KZN’s health head Dr Sibongiseni Dhlomo said a bacteria thought to be salmonella had been identified at one Durban-area restaurant. Picture: Sibonelo Ngcobo

Durban – KwaZulu-Natal’s health head said on Monday that there was no outbreak of salmonella in the province, but that a bacteria thought to be salmonella had been identified at one Durban-area restaurant.

“Based on information obtained from the persons who became ill, and having considered the symptoms, incubation period and type of meals consumed, it is most likely that this was due to salmonella, which may have been present in the raw eggs used to make Hollandaise sauce,” said KZN Health MEC, Dr Sibongiseni Dhlomo, at a press briefing in Durban. 

Dhlomo said he wanted to state “categorically” that there was no salmonella outbreak in the province. “There was a particular restaurant affected and a few of those customers were affected, the matter is being attended to. 

This matter has to do with poorly prepared food in a particular space. 

He said it was important for the media to convey the correct message and not to consider the incident as similar to the listeriosis outbreak experienced nationwide earlier in the year.

“It is not a good story for health or the investor to say there is a [salmonella] outbreak in KwaZulu-Natal. Salmonella is a common bacterial disease that affects the intestinal tract and is found in humans and animals. Humans become infected mostly from coming into contact with infected water or food,” he said.  

This issue of food safety and food preparation required municipal oversight, he said, and “advised” that capacity in this regard be strengthened. “We would also like to caution all food handlers to be cautious and to practice the highest standard of hygiene possible when preparing food,” he said.

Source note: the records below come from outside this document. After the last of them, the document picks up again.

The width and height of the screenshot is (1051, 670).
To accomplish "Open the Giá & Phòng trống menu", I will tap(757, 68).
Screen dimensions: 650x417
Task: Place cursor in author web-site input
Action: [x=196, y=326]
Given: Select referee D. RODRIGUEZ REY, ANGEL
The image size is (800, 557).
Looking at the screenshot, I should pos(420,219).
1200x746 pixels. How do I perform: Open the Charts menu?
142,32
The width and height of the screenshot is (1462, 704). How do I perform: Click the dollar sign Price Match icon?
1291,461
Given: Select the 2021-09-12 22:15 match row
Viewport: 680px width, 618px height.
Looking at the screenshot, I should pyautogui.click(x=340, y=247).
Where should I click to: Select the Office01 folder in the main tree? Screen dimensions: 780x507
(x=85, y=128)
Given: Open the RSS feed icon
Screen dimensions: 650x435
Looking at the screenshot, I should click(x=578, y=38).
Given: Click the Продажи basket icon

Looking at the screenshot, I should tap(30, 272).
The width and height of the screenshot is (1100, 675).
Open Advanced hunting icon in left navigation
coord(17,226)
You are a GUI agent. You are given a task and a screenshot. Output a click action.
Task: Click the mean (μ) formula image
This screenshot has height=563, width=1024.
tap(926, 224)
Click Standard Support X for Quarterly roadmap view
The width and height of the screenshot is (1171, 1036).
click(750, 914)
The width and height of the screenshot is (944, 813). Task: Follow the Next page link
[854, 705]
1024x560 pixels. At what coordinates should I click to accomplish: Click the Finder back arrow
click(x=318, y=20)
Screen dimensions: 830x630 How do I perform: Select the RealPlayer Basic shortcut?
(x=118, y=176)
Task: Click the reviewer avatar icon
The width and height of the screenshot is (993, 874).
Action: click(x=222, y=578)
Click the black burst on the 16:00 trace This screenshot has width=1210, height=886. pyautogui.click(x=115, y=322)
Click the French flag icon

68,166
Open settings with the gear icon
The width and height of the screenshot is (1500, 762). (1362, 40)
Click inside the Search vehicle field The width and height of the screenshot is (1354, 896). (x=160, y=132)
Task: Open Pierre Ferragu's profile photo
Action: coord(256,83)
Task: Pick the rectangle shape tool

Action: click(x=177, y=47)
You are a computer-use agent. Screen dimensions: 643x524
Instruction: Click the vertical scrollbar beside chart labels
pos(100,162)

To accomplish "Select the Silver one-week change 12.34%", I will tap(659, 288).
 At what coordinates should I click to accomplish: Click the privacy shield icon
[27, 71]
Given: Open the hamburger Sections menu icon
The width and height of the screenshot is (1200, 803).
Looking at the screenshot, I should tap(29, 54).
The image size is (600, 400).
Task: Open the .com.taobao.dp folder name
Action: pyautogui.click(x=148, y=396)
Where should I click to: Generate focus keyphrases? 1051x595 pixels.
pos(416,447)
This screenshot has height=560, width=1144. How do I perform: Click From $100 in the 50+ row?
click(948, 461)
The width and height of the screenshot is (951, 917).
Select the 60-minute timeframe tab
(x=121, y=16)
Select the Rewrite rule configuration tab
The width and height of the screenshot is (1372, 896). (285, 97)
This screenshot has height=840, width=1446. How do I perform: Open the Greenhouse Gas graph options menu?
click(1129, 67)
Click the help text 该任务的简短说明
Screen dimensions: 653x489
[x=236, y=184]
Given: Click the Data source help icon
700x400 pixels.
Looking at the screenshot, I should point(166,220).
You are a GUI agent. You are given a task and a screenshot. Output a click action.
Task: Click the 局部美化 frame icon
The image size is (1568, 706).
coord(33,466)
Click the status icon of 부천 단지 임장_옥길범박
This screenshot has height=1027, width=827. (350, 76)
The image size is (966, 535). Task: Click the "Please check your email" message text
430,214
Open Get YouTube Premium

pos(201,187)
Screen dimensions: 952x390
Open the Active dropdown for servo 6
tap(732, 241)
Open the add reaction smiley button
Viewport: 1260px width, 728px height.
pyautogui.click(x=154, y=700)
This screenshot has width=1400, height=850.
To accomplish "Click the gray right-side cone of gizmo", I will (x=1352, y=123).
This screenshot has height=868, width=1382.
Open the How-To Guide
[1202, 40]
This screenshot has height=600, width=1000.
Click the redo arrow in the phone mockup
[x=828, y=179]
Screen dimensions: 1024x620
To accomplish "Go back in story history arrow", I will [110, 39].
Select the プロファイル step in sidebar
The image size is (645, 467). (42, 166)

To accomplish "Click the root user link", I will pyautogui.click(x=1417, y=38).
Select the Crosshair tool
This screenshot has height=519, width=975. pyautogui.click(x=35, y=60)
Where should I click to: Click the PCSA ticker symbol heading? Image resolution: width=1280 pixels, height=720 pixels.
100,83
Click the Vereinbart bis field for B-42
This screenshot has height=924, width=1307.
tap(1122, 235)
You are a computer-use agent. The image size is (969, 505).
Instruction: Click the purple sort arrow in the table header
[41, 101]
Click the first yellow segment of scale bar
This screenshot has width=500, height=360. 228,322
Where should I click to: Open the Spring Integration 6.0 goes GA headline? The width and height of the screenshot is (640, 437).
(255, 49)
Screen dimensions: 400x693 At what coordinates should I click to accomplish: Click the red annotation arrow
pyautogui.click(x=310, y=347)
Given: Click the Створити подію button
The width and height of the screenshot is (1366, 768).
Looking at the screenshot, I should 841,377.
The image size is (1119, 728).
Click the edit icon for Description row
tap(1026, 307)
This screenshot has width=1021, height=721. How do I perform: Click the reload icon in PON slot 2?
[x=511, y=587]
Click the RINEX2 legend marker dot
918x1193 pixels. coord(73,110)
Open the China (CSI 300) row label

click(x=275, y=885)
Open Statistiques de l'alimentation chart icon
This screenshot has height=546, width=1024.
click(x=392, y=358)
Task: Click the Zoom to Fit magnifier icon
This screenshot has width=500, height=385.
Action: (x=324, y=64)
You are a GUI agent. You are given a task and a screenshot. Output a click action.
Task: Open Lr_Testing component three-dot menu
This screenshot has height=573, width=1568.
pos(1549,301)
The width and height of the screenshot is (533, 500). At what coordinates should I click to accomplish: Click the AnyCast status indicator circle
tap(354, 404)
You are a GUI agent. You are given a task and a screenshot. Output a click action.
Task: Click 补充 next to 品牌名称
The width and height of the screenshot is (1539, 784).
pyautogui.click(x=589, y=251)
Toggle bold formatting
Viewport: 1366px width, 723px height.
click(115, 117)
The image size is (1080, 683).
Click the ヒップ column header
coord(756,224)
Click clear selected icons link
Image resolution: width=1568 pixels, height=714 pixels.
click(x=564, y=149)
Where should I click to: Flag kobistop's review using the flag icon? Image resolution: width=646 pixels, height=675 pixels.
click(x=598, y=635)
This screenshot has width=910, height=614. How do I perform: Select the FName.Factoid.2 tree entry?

Last week, The Mercury reported that at least 20 people were hospitalised with suspected salmonella poisoning after eating at uMhlanga’s Old Town Italy restaurant.

As indicated by Dhlomo, tests – done at the restaurant’s behest with independent laboratories - were still awaited to confirm that the food poisoning was indeed caused by salmonella.

Since the Mercury’s report of the restaurant outbreak, other news pieces were written about confirmed outbreaks of salmonellosis at a Durban-area crèche and a restaurant in the Florida Road area. Fifteen people also reportedly had to be treated at a private hospital after falling ill with salmonellosis after a potjie-kos competition a few weeks ago.

On 9 November, Lancet Laboratories sent a “salmonella alert” to doctors, reading: “Please note that we have noticed an increase in the number of cases of gastroenteritis due to Salmonella species (non-typhoidal) in the KwaZulu-Natal region. These include both adult and paediatric cases.”

“Non-typhoidal Salmonella species are the leading cause of bacterial food-borne illnesses,” read the alert, and could be acquired from a myriad of food sources. “Reported outbreaks have included eggs, fresh vegetables, frozen dinners, dairy products, peanut butter and orange juice.